**ESERCIZIO SCRITTO 1:** Trasforma in un breve elenco il paragrafo dell'articolo che comincia con «Tra i vari filoni narrativi», conservandone i fatti principali.
**ESERCIZIO SCRITTO 2:** Continua l'articolo sul film di Miyazaki Hayao a partire dall'ultima frase riportata.

Si tratta di una pellicola intensissima dentro cui Miyazaki Hayao getta molte, moltissime tracce, così tante che si fatica persino a seguirle tutte, almeno nel senso occidentale del termine (che vuole cioè che ogni tema venga approfondito a sufficienza da risultare al pubblico di facile comprensione e dotato di un suo chiaro inizio e di una sua altrettanto precisa fine).
Ed il messaggio, solitamente evidente nei suoi film (che sia ecologico, sentimentale, sociale o altro), qui non appare nè univoco nè definito.

  Tra i vari filoni narrativi, preponderante è quello che narra la vita del protagonista, Jiro, la cui esistenza è tutta incentrata sull’inseguimento di un sogno immenso – quello di costruire un “bellissimo aereo” 「僕は美しい飛行機を作りたい」– ,  sulla dedizione e sulla passione smisurata che egli nutre per la progettazione dei veivoli, sul solidissimo sistema di valori che possiede e che fa di lui non solo un geniale ingegnere ma una grande persona.

**DATI FORNITI:**

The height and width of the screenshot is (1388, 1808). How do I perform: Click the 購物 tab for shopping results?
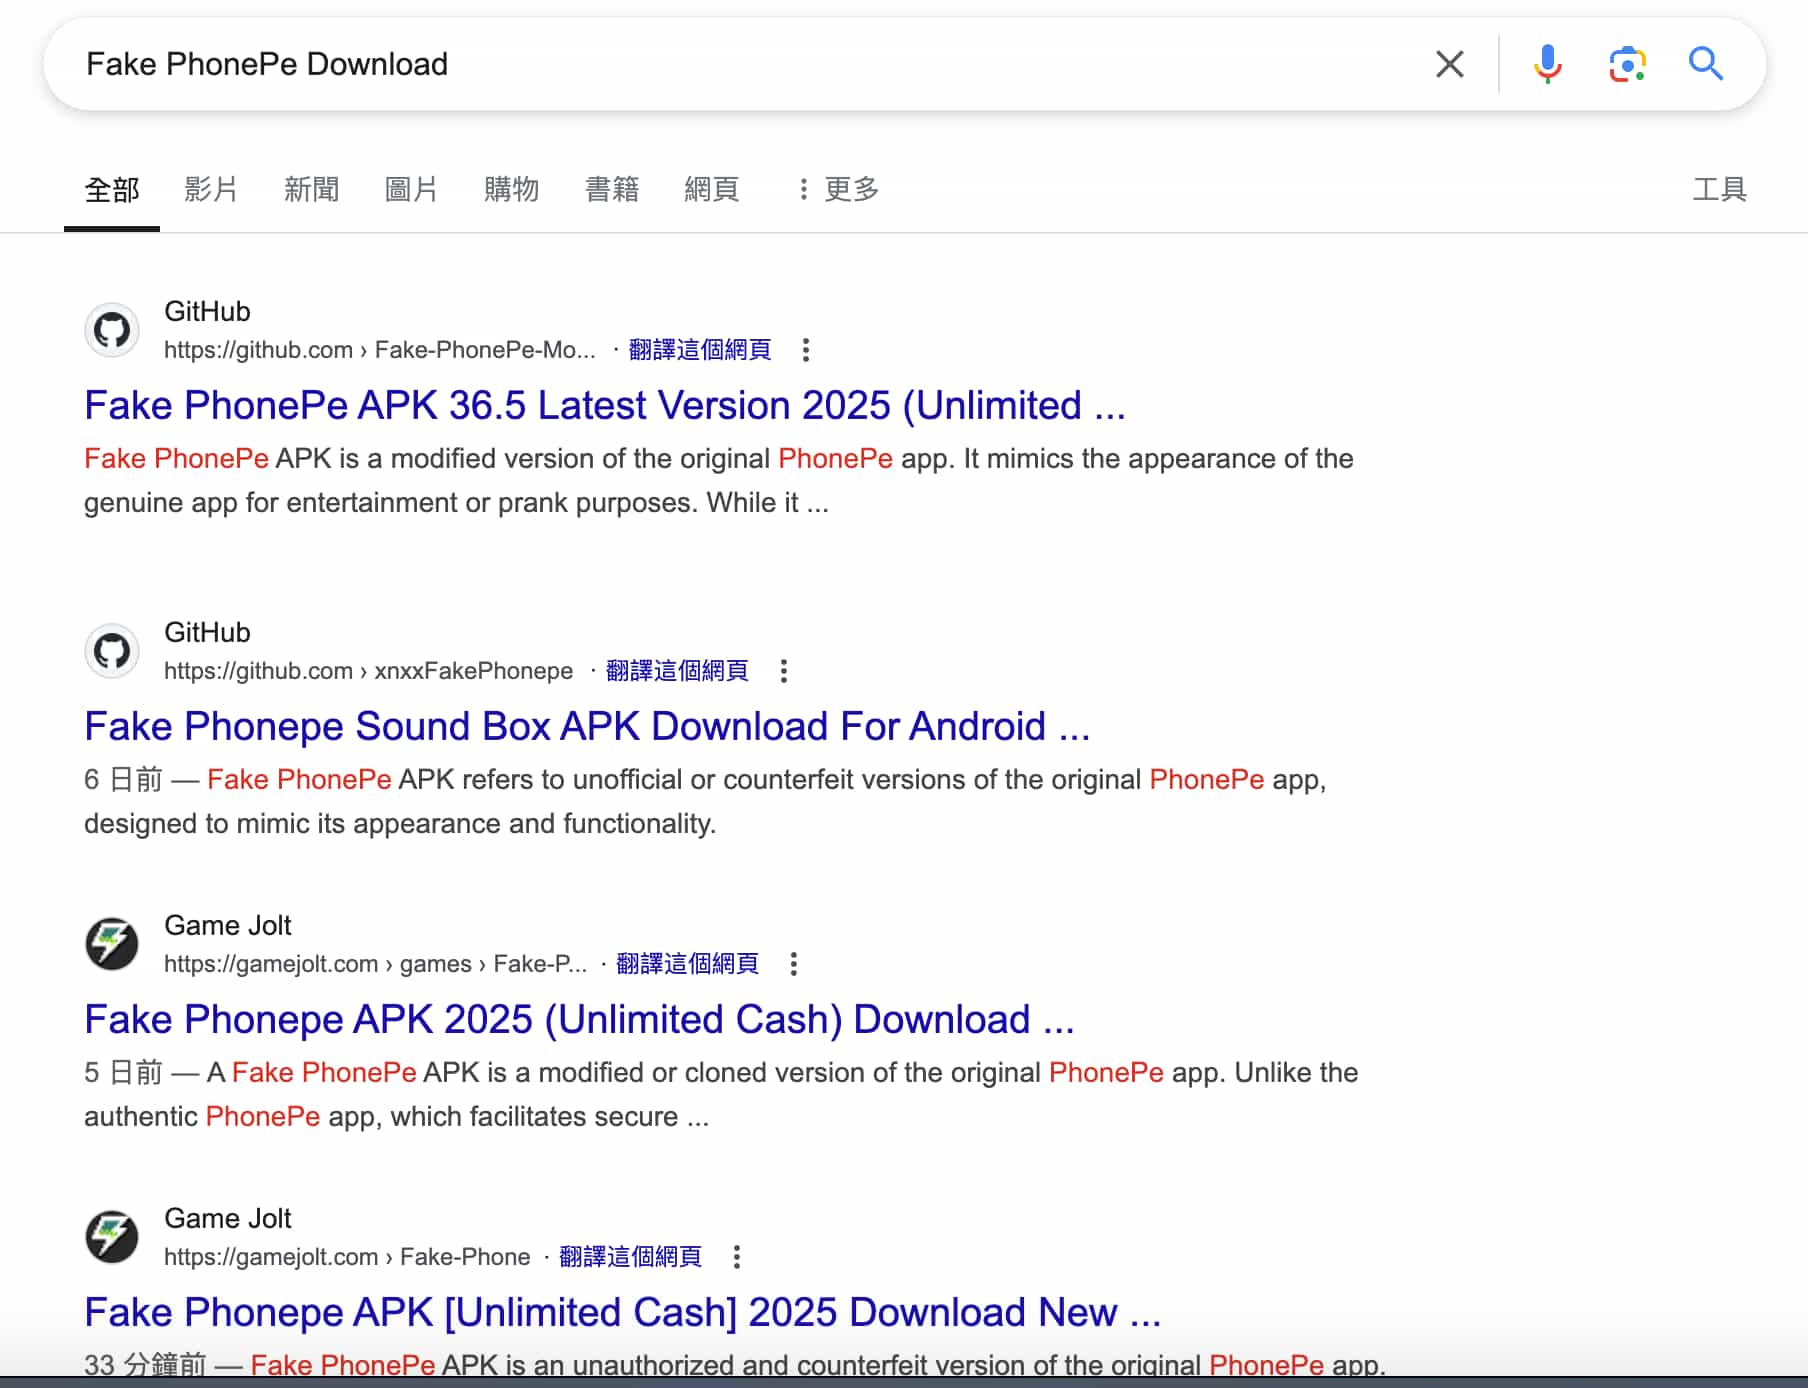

**RISPOSTA 1:**
- Il filone narrativo preponderante è la vita del protagonista, Jiro.
- La sua esistenza è incentrata sull'inseguimento di un sogno immenso: costruire un "bellissimo aereo".
- Nutre una dedizione e una passione smisurata per la progettazione dei velivoli.
- Possiede un solidissimo sistema di valori, che fa di lui non solo un geniale ingegnere ma una grande persona.

**RISPOSTA 2:**
  Vi si intreccia poi il più esile ma resistentissimo tema dell’amore che, come un’aquilone, rimane impigliato alla vita di quest’uomo gentile e ne fa un individuo ancora più consapevole: quando si è trovata la persona giusta, sembra suggerirci, la durata non conta. Giorno per giorno, tenendosi per mano, si procede e si cura ogni ora, ogni minuto che ci è stato donato da trascorrere insieme.

  È anche la storia di un Giappone che fatica a raggiungere l’Europa, che l’insegue e non si arrende. Il periodo subito antecedente alla seconda guerra mondiale fa da cornice e sfondo a questa storia individuale e insieme corale, raccontata con un amore che mai, forse, avevo percepito così forte nelle opere di Miyazaki.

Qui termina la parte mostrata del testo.